In terms of psychiatric disorders among cancer patients, there is significant variability in the prevalence rates reported due to different assessment methods (clinical interview versus standardized measures), diagnostic criteria, type of cancer, and stage of disease among other variables. Recently, Mehnert and colleagues4 reported a 31% prevalence rate for any psychiatric disorder in cancer patients. Adjustment disorders tend to be the most commonly diagnosed, with the rates ranging from 11% to 35%.5 Rates for depression vary from 11% to 37%, and anxiety disorders show rates from 2.6% to 19.4%.5-7 The rate for depression in the general population is 7%—and thus lower than among cancer patients—but the rates for overall anxiety disorders seem to be comparable.

Assessment and treatment

The Case Vignette presents specific issues important for psychiatrists to consider when treating patients with cancer.

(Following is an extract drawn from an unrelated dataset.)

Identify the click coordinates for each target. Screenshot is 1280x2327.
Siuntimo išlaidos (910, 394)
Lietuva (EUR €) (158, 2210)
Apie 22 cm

Mrs. T is a 53-year-old postmenopausal married woman with 2 teenage daughters who recently received a diagnosis of stage IV breast cancer metastatic to pelvic bone. Up until 2 months ago, she had been working full-time as an attorney but had to stop because of severe pain that progressively worsened. A medical workup showed an estrogen and progesterone receptor–positive, human epidermal growth factor receptor 2 (HER2)-negative tumor. She was treated with local pelvic bone radiation to help manage the pain, tamoxifen, and zoledronic acid. She was reluctant to take pain medications because of fear of addiction.

She does not have a psychiatric history or comorbid illnesses. Soon after starting tamoxifen, she began to feel very sad, anxious, irritable, and fatigued; cried easily; and had trouble sleeping because of hot flashes. She ruminates on dying and leaving her daughters. She denies hopelessness and suicidal ideation, and quite the contrary she very much wants to live.